REGISTER        .*           MKOLDCOMPAT

UNREGISTER      .*           RMOLDCOMPAT

# You may comment out the above and uncomment the following if you've

# configured your system to use the original "new" devfs names or the really

# new names

#REGISTER       vc/.*        MKOLDCOMPAT

#UNREGISTER     vc/.*        RMOLDCOMPAT

#REGISTER       pty/.*       MKOLDCOMPAT

#UNREGISTER     pty/.*       RMOLDCOMPAT

#REGISTER       misc         MKOLDCOMPAT

#UNREGISTER     misc         RMOLDCOMPAT

# You may comment these out if you don't use the original "new" names

REGISTER        .*           MKNEWCOMPAT

UNREGISTER      .*           RMNEWCOMPAT

# Enable module autoloading. You may comment this out if you don't use

# autoloading

LOOKUP          .*           MODLOAD

# Uncomment the following if you want to set the group to "tty" for the

# pseudo-tty devices. This is necessary so that mesg(1) can later be used to

# enable/disable talk requests and wall(1) messages.

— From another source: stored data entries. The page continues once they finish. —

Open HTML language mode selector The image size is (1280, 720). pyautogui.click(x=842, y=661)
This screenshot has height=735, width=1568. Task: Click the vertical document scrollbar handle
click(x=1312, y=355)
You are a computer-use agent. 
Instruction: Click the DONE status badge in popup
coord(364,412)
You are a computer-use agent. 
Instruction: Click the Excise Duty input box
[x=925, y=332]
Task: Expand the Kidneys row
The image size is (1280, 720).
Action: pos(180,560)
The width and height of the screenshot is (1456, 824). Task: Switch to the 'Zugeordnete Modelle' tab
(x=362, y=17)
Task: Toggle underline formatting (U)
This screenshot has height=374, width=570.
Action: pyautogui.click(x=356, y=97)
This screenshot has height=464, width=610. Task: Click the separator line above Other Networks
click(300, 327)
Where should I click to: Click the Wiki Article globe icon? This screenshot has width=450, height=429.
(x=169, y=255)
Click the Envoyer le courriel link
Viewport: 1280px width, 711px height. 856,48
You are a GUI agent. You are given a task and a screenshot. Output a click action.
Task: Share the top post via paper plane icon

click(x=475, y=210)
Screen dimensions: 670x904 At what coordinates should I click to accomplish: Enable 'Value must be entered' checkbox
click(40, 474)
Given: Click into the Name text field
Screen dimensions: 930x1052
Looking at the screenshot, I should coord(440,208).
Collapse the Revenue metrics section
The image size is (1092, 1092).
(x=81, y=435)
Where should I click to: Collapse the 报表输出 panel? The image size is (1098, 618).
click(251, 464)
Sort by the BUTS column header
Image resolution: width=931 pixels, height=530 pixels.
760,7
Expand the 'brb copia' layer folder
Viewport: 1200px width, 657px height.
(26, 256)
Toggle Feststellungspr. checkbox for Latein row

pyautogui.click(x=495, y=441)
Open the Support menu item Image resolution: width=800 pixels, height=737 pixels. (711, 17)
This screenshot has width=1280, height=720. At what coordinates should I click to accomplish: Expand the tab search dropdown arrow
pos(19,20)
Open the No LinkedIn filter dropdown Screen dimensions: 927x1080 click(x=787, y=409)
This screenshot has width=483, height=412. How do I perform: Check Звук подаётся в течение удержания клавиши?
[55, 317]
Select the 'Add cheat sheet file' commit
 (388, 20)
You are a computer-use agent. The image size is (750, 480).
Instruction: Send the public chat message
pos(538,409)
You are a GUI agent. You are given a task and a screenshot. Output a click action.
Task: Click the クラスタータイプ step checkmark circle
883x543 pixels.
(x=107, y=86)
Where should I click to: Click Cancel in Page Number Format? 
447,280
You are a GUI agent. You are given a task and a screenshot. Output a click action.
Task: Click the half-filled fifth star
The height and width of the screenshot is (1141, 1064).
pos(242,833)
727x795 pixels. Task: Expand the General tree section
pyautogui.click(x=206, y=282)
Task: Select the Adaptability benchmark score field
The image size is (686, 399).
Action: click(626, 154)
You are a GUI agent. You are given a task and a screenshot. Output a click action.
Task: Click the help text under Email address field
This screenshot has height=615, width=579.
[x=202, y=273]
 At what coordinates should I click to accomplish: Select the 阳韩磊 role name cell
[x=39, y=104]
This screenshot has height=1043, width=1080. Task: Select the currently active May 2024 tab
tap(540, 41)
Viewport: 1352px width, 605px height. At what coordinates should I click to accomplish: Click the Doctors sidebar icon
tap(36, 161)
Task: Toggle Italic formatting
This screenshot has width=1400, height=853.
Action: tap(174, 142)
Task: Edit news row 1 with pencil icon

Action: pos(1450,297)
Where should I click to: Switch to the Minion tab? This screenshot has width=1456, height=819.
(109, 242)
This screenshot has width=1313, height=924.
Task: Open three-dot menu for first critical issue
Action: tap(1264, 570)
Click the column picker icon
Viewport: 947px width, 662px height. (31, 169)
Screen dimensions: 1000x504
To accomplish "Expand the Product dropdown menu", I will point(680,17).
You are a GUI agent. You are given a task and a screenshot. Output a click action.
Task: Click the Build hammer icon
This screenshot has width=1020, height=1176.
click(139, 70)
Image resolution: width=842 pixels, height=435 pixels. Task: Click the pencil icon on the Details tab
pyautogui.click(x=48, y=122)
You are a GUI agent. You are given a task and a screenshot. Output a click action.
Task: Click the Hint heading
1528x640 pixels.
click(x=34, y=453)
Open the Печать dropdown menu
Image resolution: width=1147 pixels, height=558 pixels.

REGISTER        ^pty/s.*     PERMISSIONS -1.tty  0600

REGISTER        ^pts/.*      PERMISSIONS -1.tty  0600

# Uncomment this if you want permissions to be saved and restored

# NB: Do NOT change the following!

# Do not do this for pseudo-terminal devices

REGISTER        ^pt[sy]/.*   IGNORE

CHANGE          ^pt[sy]/.*   IGNORE

CREATE          ^pt[sy]/.*   IGNORE

DELETE          ^pt[sy]      IGNORE

REGISTER        ^log         IGNORE

CHANGE          ^log         IGNORE

CREATE          ^log         IGNORE

DELETE          ^log         IGNORE

REGISTER        .*           COPY    /lib/dev-state/$devname $devpath

CHANGE          .*           COPY    $devpath /lib/dev-state/$devname

CREATE          .*           COPY    $devpath /lib/dev-state/$devname

DELETE          .*           CFUNCTION GLOBAL unlink /lib/dev-state/$devname

RESTORE         /lib/dev-state

# You can force default like this :

# PERMISSIONS owner_and_group access_mode

# Video4Linux devices

REGISTER       v4l/.*       PERMISSIONS root.video 660

# ALSA/OSS stuff

# Comment/change these if you want to change the permissions on

# the audio devices

LOOKUP          snd          MODLOAD ACTION snd

LOOKUP          dsp          MODLOAD

LOOKUP          mixer        MODLOAD

LOOKUP          midi         MODLOAD

REGISTER        sound/.*     PERMISSIONS root.audio 660

REGISTER        snd/.*       PERMISSIONS root.audio 660

# Uncomment this to let PAM manage devfs

REGISTER        .*           CFUNCTION /lib/security/pam_console_apply_devfsd.so pam_console_apply_single $devpath

# Autoload the sg module if generic scsi driver compiled as module.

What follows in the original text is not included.